→ WHAT TO WORK ON:
A: Answer these questions using the post:
(i) How long has the writer worked under his current boss?
(ii) On what day did the pastor announce his resignation?
(iii) What does the writer compare his anxiety to?
B: Reproduce the stretch of the post from "My anxiety is" through "is my constant.".

→ TEXT BLOCK:

Work has been a little crazy lately. Two of my co-workers are taking over as owners of my firm at the end of the week. My boss of 11 plus years is:

  • Stepping down
  • Becoming an employee
  • AND still managing/not changing his boss role at the same time

Reality equals that I’ve suddenly added two additional bosses in addition to my current boss; reality equals now having to juggle completing tasks for all three bosses while not making my current boss mad that I’m working for the two newer bosses. Confused? I am. I think I can safely say that the learning curve is going to be high for everyone… and has already been difficult for me.

This should say: DO MORE NOW, BRYAN!

My pastor announced his resignation on Father’s Day. He has been with our church just short of seven years. I am in the Camp of Hurt right now. Stunned by his announcement and questioning why he is leaving. We were told that nothing is wrong, that his leaving is due to him feeling God tell him that it is time. I’m trying to focus on how it is good that he is being obedient to God’s calling him away. BUT I can’t help but think of:

  • The upcoming interim period, while we search for a new pastor
  • The debt my church is now in due to the children’s building we built
  • How the person who led us into that debt, who asked us to step out in faith, is leaving

I’m hurt but also recognize that loyalty is a big deal for me. I also recognize that hurt from past church leaders lingers on. I have gotta let go and see the bigger God picture.

Our home life feels like it is about to change with adoption. The interview/home study made this feel more real.

My work life has become more unstable than normal with having to suddenly deal with three chiefs versus one.

And church stuff has just been icing on the cake.

My anxiety is telling me that something is wrong, like a faulty Spider-Sense. Things might not be wrong but they are definitely changing. And who likes change?

This past week, as I was listening to a sermon, God reminded me that He calls us where we are WITH what we have. It is in change that our faith is stretched. I don’t want to be stretched, but I do at the same time. I want to grow in my faith. You?

Bryan

P.S. Thankful that God is my constant.

→ DATASET EXCERPT:

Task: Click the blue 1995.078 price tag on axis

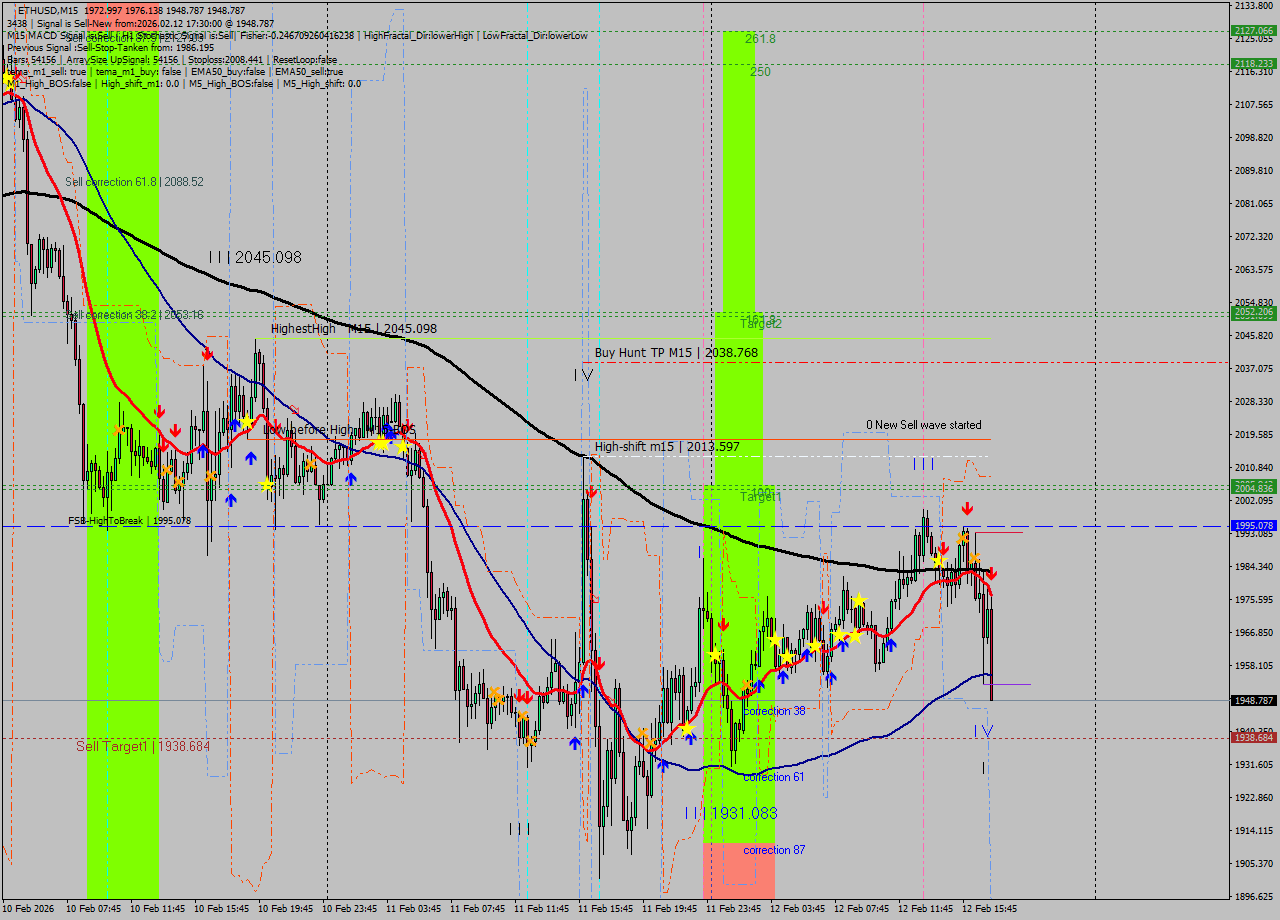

→ WORKED ANSWERS:
A:
(i) 11 plus years
(ii) Father's Day
(iii) A faulty Spider-Sense

B:
My anxiety is telling me that something is wrong, like a faulty Spider-Sense. Things might not be wrong but they are definitely changing. And who likes change?

This past week, as I was listening to a sermon, God reminded me that He calls us where we are WITH what we have. It is in change that our faith is stretched. I don’t want to be stretched, but I do at the same time. I want to grow in my faith. You?

Bryan

P.S. Thankful that God is my constant.